In order to rule out damage to the active part with sufficient reliability, the reduced pressure in the housing is maintained, during the spraying of the oil and heating of the winding by means of current, above a desired pressure value determined by means of Paschen's Law.
An effective control of the drying method according to the invention is possible when, during the heating of the active part, the quantity of water emerging from the active part per unit time is detected, for example, by a measurement of the steam partial pressure in the housing, and when, below a maximum water quantity emerging per unit time, the winding temperature is kept constant, above all by the spraying of oil. With the current switched off, the reduced pressure can then be lowered below the desired pressure value and drying can then be carried out in a particularly effective and energy-saving manner. In order to improve the degree of drying, it is recommended to raise the pressure to a value above the desired pressure value and to increase the winding temperature successively to a final temperature value as soon as the water quantity occurring per unit time has fallen below a limit value.
The drying quality may additionally be increased when, after the spraying of oil, the oil is removed from the housing at reduced pressure and the winding temperature is at the same time kept constant by heating with current. By means of periodic lowering of the reduced pressure below the desired pressure value, with the current switched off, even small water residues can then still be removed from the active part.

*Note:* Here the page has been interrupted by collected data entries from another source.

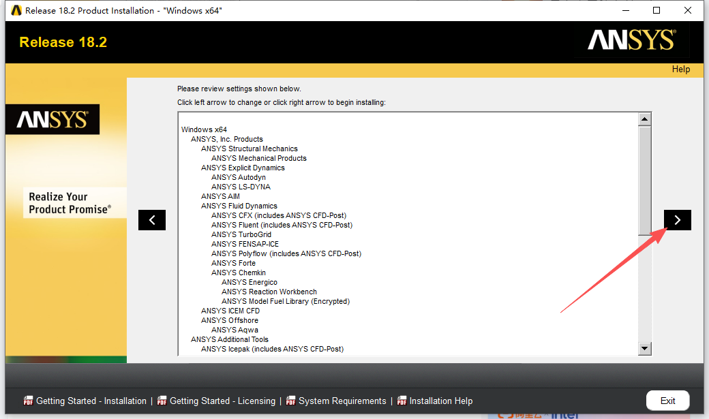
Task: Select ANSYS Fluent in settings list
Action: (x=282, y=225)
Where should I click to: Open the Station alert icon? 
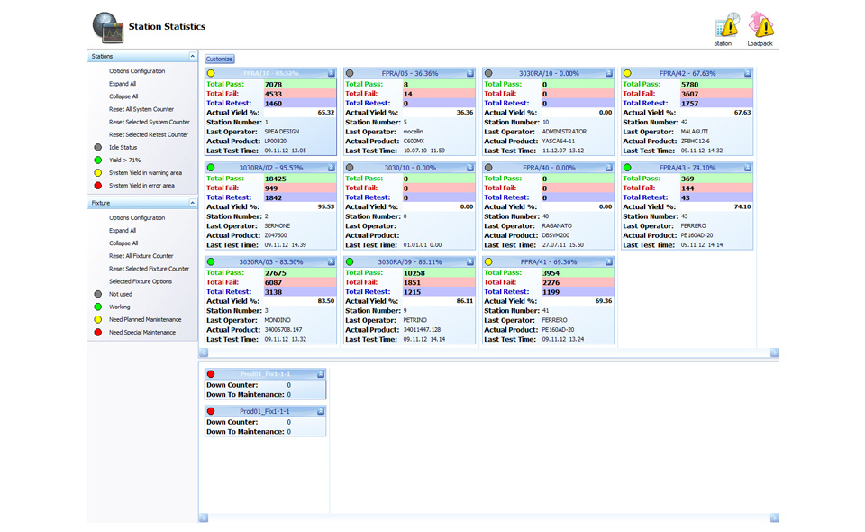tap(725, 26)
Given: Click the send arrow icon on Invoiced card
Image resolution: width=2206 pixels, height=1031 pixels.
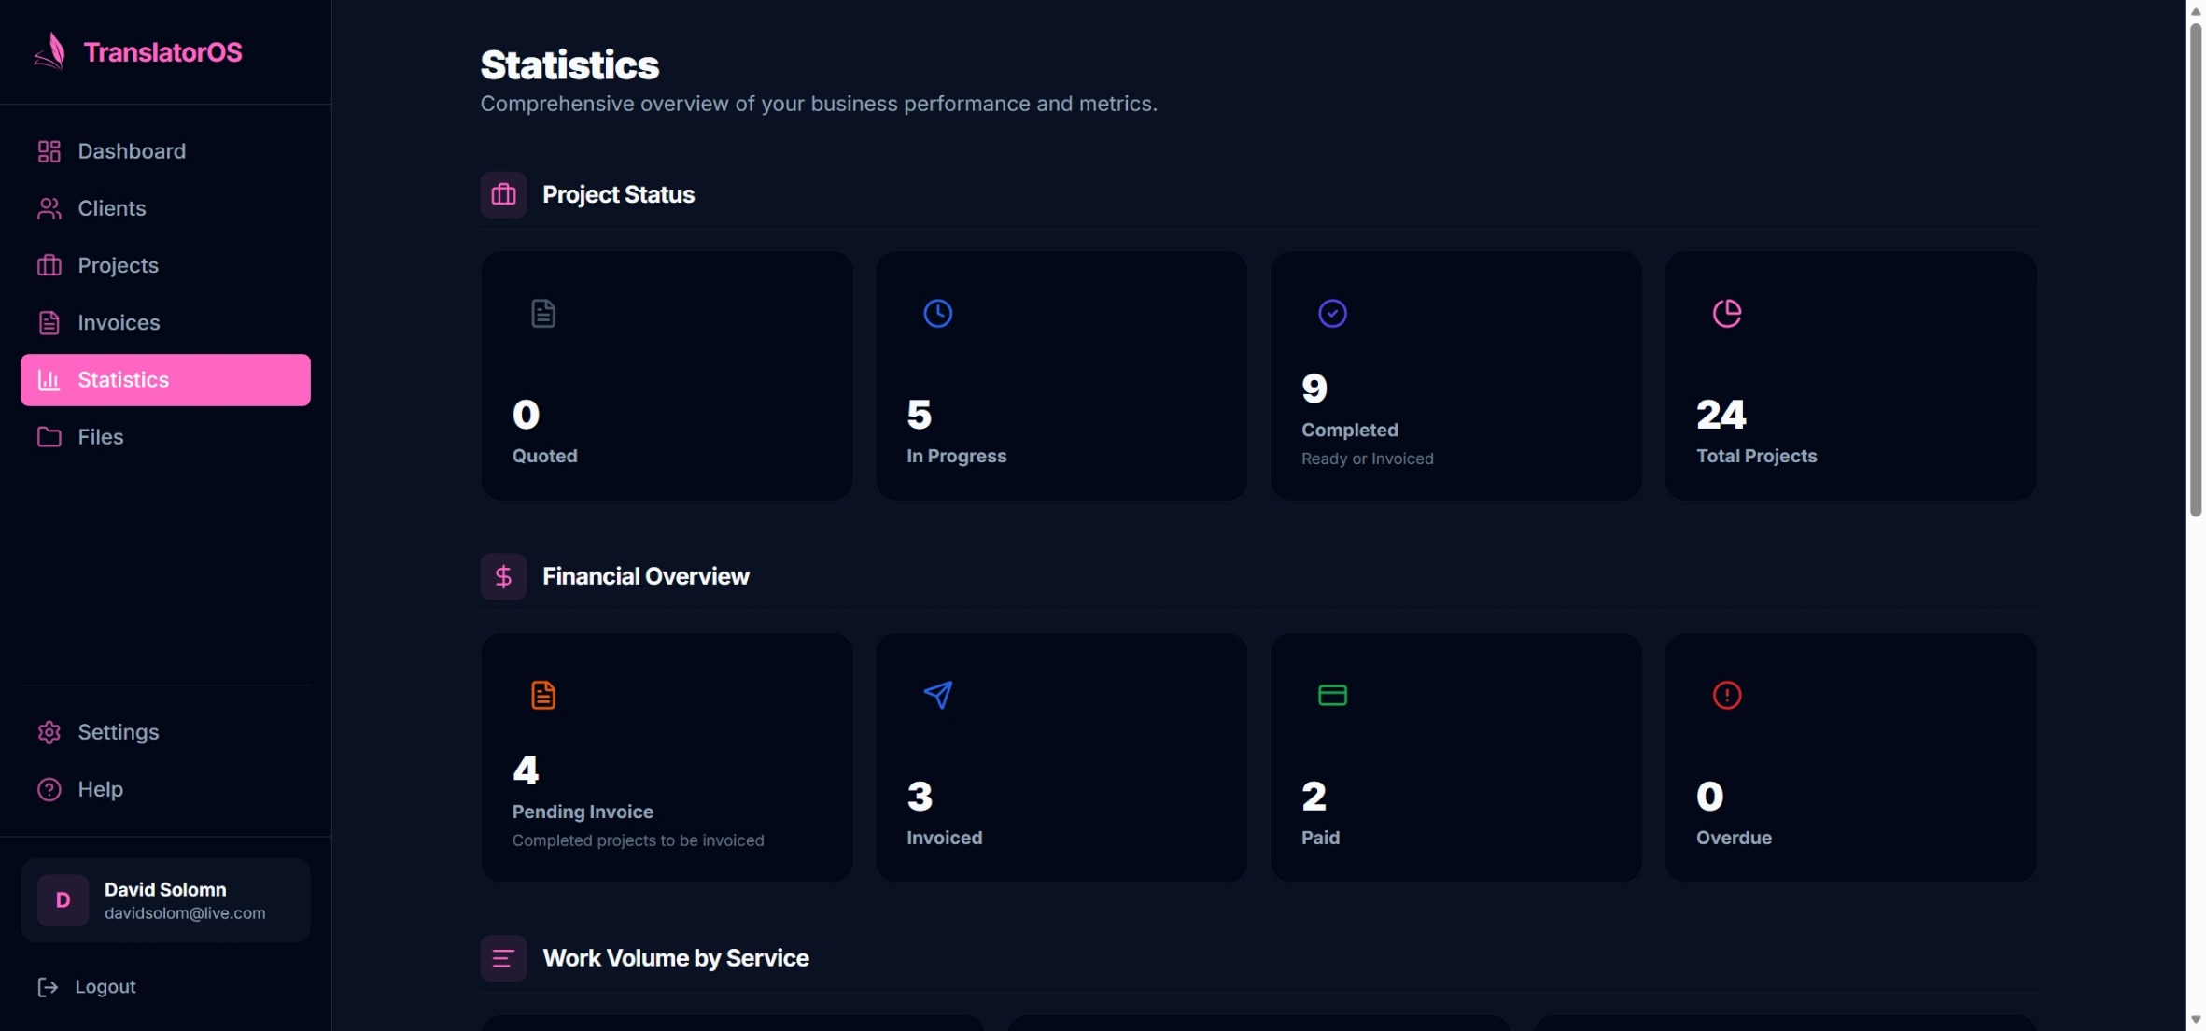Looking at the screenshot, I should [x=939, y=695].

A suitable device for carrying out the method according to the invention has an oil preparation plant for drawing off the oil collected on the housing bottom, for warming the drawn-off oil and for supplying the collected oil, and also a spray device which is arranged in the ceiling of the housing and which is connected to a line supplying warmed oil from the preparation plant. The oil is thus sprayed onto the active part from above and can then discharge a large amount of heat over a relatively long flow path. Since the spray device has a plurality of spray nozzles which are distributed over the ceiling and are oriented toward the active part and which are advantageously designed adjustably, the oil can be sprayed in a specific way and the efficiency of the device thereby additionally increased.
At the time point t2, the winding temperature Tw1 is already relatively high and is no longer very far (for example, 10 or 20° C.) below a permissible final temperature value Tfin of, for example, 110° C. Since, at this temperature, PH2O has exceeded a maximum water quantity discharged per unit time, at this time point the winding temperature Tw is kept constant at Tw1. The oil temperature is also kept constant. Keeping constant may be brought about predominantly by the spraying of oil. It is recommended, however, also to heat intermittently by means of current, since, on the one hand, this then ensures that Tw is always above Toil and the water in the active part diffuses from the inside outward, and since, on the other hand, during a current intermission, the pressure p can then be lowered below the desired pressure value Tpasch and the water led outward can be evaporated more effectively from the active part.